Every time I see someone refer to him- or herself as a “published author”, “published poet,” or whatever, I have my doubts.
I’m not accusing the person of lying, but there’s a lot of places you can be published, starting with publications that, at best, pay you in copies — presumably that you’ll pass around to impress your friends with, while increasing the magazine or paper’s circulation. I intend no slight on those people; like most professional writers, I started off in pretty much the same way, even though I didn’t include the phrase “published author” on my c.v. And there’s something to be said for an editor thinking that what you wrote is worth printing, if only because he needs something to separate the ads from one another, placate an advertiser with a story about his product, or whatever.
I used to sniff at those “published author” types, thinking that J.D. Salinger or even Jackie Collins don’t go around billing themselves “published author,” or T.S. Eliot or Samuel Taylor Coleridge footnoting their letters “published poet.” But then, an envelope* arrived in this morning’s mail. In the upper-left corner, where the return address customarily appears, was — in quite large type — this:
“Oh,” I’m apparently supposed to think. “THAT ‘John Grisham’.”
Now, I may have to rethink my opinion that magazines like “Writers Digest” weren’t read by established writers, but by people who aspired to the calling. Maybe John Grisham, the author, gets plotting tips from such magazines.
Fairly recently, I wrote several sets of liner notes over a period of a few years for a company that — although they paid me fairly — wouldn’t give me copies of the albums in question. On the other hand, many of them were albums that I wouldn’t want in my collection for their musical value anyway, so at least I’m saving some space on my shelves.

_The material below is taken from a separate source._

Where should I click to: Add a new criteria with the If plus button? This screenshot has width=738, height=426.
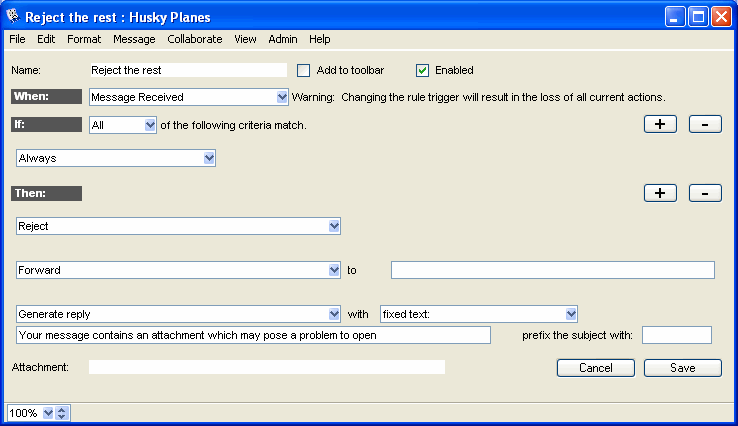point(659,124)
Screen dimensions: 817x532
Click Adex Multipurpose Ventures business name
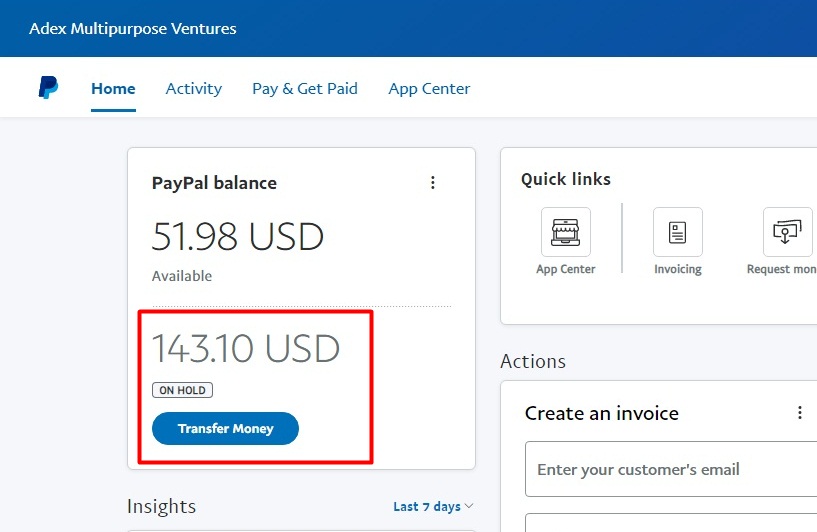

I once edited a magazine — a “controlled circulation”, or throwaway — that dealt in music and was skewed to a young crowd, interested largely in dance music. One day, the publisher informed me that we were going to start running restaurant reviews, submitted by a freelancer he was bringing in. I thought it was odd, as the restaurants in question wouldn’t appeal to our demographic at all, but the publisher owned the paper; and his word was that of God.
Though the reviews came in well-enough written (and very enthusiastic), I helped a little bit by going out and taking pictures of the restaurant to give the pieces a little visual appeal.
Only later did I realize that the “reviewer” was the restaurants’ publicist, writing under a pseudonym. Not only were our readers (those who paid any attention to the restaurant reviews, at least) cheated; so were the restaurants, who were paying this person for exposure that was pretty well worthless. Alongside their advertisements, of course.
This kind of thing, or something similar, happens more often you might think. And not just in print: when you see a person on TV demonstrating new products, for instance, you should wonder if the “expert” is being paid by the TV producers, or the product’s manufacturers.
I used to want to teach a college-extension, Learning Annex or similar outlet course in “How to read a newspaper.” It would explain why some stories run and others don’t, where to look for conflict of interest; that sort of thing. I think it would be interesting, and that a lot of people who took the course would be (1) surprised at what they learned, and (2) upon completing the class, able to get more out of their daily reading.
But now — who cares about newspapers?
* a solicitation, as it turned out, to send money to the Southern Poverty Law Center. A worthy organization, perhaps, but they should show more faith in our knowing who John Grisham is.